▶ GIVEN DATA:
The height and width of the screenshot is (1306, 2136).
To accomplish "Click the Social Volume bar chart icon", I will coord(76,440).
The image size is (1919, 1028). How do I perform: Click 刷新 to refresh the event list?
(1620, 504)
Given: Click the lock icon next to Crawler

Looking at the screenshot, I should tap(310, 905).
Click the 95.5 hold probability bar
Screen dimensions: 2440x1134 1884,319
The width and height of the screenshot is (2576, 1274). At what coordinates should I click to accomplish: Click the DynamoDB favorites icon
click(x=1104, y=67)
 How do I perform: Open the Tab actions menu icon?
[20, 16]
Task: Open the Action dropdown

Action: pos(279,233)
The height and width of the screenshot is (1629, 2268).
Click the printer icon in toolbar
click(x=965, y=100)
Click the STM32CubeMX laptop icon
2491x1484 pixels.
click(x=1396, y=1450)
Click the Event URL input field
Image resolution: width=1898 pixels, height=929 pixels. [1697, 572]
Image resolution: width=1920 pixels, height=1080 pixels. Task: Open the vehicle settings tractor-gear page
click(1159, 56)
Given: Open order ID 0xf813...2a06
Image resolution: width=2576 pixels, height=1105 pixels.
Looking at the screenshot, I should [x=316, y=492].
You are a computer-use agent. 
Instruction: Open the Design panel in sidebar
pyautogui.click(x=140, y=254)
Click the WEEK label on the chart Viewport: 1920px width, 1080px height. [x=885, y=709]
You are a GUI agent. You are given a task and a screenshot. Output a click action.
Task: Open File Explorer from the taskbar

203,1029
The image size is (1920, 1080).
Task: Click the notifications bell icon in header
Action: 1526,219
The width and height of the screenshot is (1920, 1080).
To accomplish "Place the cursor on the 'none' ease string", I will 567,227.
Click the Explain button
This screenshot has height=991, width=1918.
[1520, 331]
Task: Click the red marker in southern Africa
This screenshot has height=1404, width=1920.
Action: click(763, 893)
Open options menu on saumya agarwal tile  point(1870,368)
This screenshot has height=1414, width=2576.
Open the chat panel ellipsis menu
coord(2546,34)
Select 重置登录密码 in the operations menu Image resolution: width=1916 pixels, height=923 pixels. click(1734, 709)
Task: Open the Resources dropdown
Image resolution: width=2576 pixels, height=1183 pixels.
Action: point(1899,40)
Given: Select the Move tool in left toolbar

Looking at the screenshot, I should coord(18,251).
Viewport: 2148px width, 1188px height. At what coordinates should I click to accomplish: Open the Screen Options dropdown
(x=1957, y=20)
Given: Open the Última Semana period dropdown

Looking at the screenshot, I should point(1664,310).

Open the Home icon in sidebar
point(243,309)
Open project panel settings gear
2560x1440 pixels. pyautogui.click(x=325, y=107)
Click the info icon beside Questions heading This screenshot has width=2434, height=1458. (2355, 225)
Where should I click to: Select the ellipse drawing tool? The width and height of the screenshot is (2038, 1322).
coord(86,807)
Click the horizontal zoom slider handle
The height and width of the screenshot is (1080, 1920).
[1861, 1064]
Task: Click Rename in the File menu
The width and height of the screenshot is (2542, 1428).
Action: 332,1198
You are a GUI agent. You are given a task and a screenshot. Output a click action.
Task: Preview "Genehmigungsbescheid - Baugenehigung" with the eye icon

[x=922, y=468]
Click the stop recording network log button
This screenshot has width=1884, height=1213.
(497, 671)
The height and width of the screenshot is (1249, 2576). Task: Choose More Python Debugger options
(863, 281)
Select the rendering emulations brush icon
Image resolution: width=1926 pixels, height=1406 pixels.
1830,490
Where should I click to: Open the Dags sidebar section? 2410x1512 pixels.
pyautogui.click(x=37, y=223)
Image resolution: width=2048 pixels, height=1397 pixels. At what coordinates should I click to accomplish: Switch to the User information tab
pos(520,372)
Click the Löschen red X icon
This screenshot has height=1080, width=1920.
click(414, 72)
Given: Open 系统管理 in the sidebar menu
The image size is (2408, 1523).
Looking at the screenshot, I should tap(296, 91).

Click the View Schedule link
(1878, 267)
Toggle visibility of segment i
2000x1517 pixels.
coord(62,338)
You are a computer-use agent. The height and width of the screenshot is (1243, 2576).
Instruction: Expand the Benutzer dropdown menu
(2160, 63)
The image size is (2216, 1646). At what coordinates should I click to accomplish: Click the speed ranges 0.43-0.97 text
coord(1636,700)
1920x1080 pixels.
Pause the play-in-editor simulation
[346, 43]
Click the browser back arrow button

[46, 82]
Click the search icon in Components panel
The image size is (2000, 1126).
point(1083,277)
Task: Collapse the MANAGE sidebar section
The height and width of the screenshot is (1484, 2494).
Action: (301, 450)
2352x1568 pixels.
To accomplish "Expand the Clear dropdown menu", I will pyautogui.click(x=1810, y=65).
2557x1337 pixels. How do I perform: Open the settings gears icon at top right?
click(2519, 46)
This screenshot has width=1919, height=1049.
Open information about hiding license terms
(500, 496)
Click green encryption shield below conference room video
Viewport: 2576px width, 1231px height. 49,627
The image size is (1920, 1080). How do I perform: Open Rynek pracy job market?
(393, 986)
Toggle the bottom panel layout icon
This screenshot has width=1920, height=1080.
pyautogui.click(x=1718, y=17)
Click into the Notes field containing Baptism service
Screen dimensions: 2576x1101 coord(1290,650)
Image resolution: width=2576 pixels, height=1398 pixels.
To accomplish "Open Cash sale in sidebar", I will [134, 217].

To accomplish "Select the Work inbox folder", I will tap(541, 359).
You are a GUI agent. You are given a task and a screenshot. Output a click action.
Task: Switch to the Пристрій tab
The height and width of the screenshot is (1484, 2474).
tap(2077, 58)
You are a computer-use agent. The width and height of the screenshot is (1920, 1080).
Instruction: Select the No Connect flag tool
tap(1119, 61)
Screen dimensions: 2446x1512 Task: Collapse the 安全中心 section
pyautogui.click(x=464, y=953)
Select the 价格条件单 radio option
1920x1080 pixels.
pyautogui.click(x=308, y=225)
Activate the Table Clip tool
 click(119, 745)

▶ WORK INSTRUCTIONS: The data above should be returned exactly as written.

▶ YOUR SOLUTION:
The height and width of the screenshot is (1306, 2136).
To accomplish "Click the Social Volume bar chart icon", I will coord(76,440).
The image size is (1919, 1028). How do I perform: Click 刷新 to refresh the event list?
(1620, 504)
Given: Click the lock icon next to Crawler

Looking at the screenshot, I should tap(310, 905).
Click the 95.5 hold probability bar
Screen dimensions: 2440x1134 1884,319
The width and height of the screenshot is (2576, 1274). At what coordinates should I click to accomplish: Click the DynamoDB favorites icon
click(x=1104, y=67)
 How do I perform: Open the Tab actions menu icon?
[20, 16]
Task: Open the Action dropdown

Action: pos(279,233)
The height and width of the screenshot is (1629, 2268).
Click the printer icon in toolbar
click(x=965, y=100)
Click the STM32CubeMX laptop icon
2491x1484 pixels.
click(x=1396, y=1450)
Click the Event URL input field
Image resolution: width=1898 pixels, height=929 pixels. [1697, 572]
Image resolution: width=1920 pixels, height=1080 pixels. Task: Open the vehicle settings tractor-gear page
click(1159, 56)
Given: Open order ID 0xf813...2a06
Image resolution: width=2576 pixels, height=1105 pixels.
Looking at the screenshot, I should [x=316, y=492].
You are a computer-use agent. 
Instruction: Open the Design panel in sidebar
pyautogui.click(x=140, y=254)
Click the WEEK label on the chart Viewport: 1920px width, 1080px height. [x=885, y=709]
You are a GUI agent. You are given a task and a screenshot. Output a click action.
Task: Open File Explorer from the taskbar

203,1029
The image size is (1920, 1080).
Task: Click the notifications bell icon in header
Action: 1526,219
The width and height of the screenshot is (1920, 1080).
To accomplish "Place the cursor on the 'none' ease string", I will 567,227.
Click the Explain button
This screenshot has height=991, width=1918.
[1520, 331]
Task: Click the red marker in southern Africa
This screenshot has height=1404, width=1920.
Action: click(763, 893)
Open options menu on saumya agarwal tile  point(1870,368)
This screenshot has height=1414, width=2576.
Open the chat panel ellipsis menu
coord(2546,34)
Select 重置登录密码 in the operations menu Image resolution: width=1916 pixels, height=923 pixels. click(1734, 709)
Task: Open the Resources dropdown
Image resolution: width=2576 pixels, height=1183 pixels.
Action: point(1899,40)
Given: Select the Move tool in left toolbar

Looking at the screenshot, I should coord(18,251).
Viewport: 2148px width, 1188px height. At what coordinates should I click to accomplish: Open the Screen Options dropdown
(x=1957, y=20)
Given: Open the Última Semana period dropdown

Looking at the screenshot, I should point(1664,310).

Open the Home icon in sidebar
point(243,309)
Open project panel settings gear
2560x1440 pixels. pyautogui.click(x=325, y=107)
Click the info icon beside Questions heading This screenshot has width=2434, height=1458. (2355, 225)
Where should I click to: Select the ellipse drawing tool? The width and height of the screenshot is (2038, 1322).
coord(86,807)
Click the horizontal zoom slider handle
The height and width of the screenshot is (1080, 1920).
[1861, 1064]
Task: Click Rename in the File menu
The width and height of the screenshot is (2542, 1428).
Action: 332,1198
You are a GUI agent. You are given a task and a screenshot. Output a click action.
Task: Preview "Genehmigungsbescheid - Baugenehigung" with the eye icon

[x=922, y=468]
Click the stop recording network log button
This screenshot has width=1884, height=1213.
(497, 671)
The height and width of the screenshot is (1249, 2576). Task: Choose More Python Debugger options
(863, 281)
Select the rendering emulations brush icon
Image resolution: width=1926 pixels, height=1406 pixels.
1830,490
Where should I click to: Open the Dags sidebar section? 2410x1512 pixels.
pyautogui.click(x=37, y=223)
Image resolution: width=2048 pixels, height=1397 pixels. At what coordinates should I click to accomplish: Switch to the User information tab
pos(520,372)
Click the Löschen red X icon
This screenshot has height=1080, width=1920.
click(414, 72)
Given: Open 系统管理 in the sidebar menu
The image size is (2408, 1523).
Looking at the screenshot, I should tap(296, 91).

Click the View Schedule link
(1878, 267)
Toggle visibility of segment i
2000x1517 pixels.
coord(62,338)
You are a computer-use agent. The height and width of the screenshot is (1243, 2576).
Instruction: Expand the Benutzer dropdown menu
(2160, 63)
The image size is (2216, 1646). At what coordinates should I click to accomplish: Click the speed ranges 0.43-0.97 text
coord(1636,700)
1920x1080 pixels.
Pause the play-in-editor simulation
[346, 43]
Click the browser back arrow button

[46, 82]
Click the search icon in Components panel
The image size is (2000, 1126).
point(1083,277)
Task: Collapse the MANAGE sidebar section
The height and width of the screenshot is (1484, 2494).
Action: (301, 450)
2352x1568 pixels.
To accomplish "Expand the Clear dropdown menu", I will pyautogui.click(x=1810, y=65).
2557x1337 pixels. How do I perform: Open the settings gears icon at top right?
click(2519, 46)
This screenshot has width=1919, height=1049.
Open information about hiding license terms
(500, 496)
Click green encryption shield below conference room video
Viewport: 2576px width, 1231px height. 49,627
The image size is (1920, 1080). How do I perform: Open Rynek pracy job market?
(393, 986)
Toggle the bottom panel layout icon
This screenshot has width=1920, height=1080.
pyautogui.click(x=1718, y=17)
Click into the Notes field containing Baptism service
Screen dimensions: 2576x1101 coord(1290,650)
Image resolution: width=2576 pixels, height=1398 pixels.
To accomplish "Open Cash sale in sidebar", I will [134, 217].

To accomplish "Select the Work inbox folder", I will tap(541, 359).
You are a GUI agent. You are given a task and a screenshot. Output a click action.
Task: Switch to the Пристрій tab
The height and width of the screenshot is (1484, 2474).
tap(2077, 58)
You are a computer-use agent. The width and height of the screenshot is (1920, 1080).
Instruction: Select the No Connect flag tool
tap(1119, 61)
Screen dimensions: 2446x1512 Task: Collapse the 安全中心 section
pyautogui.click(x=464, y=953)
Select the 价格条件单 radio option
1920x1080 pixels.
pyautogui.click(x=308, y=225)
Activate the Table Clip tool
 click(119, 745)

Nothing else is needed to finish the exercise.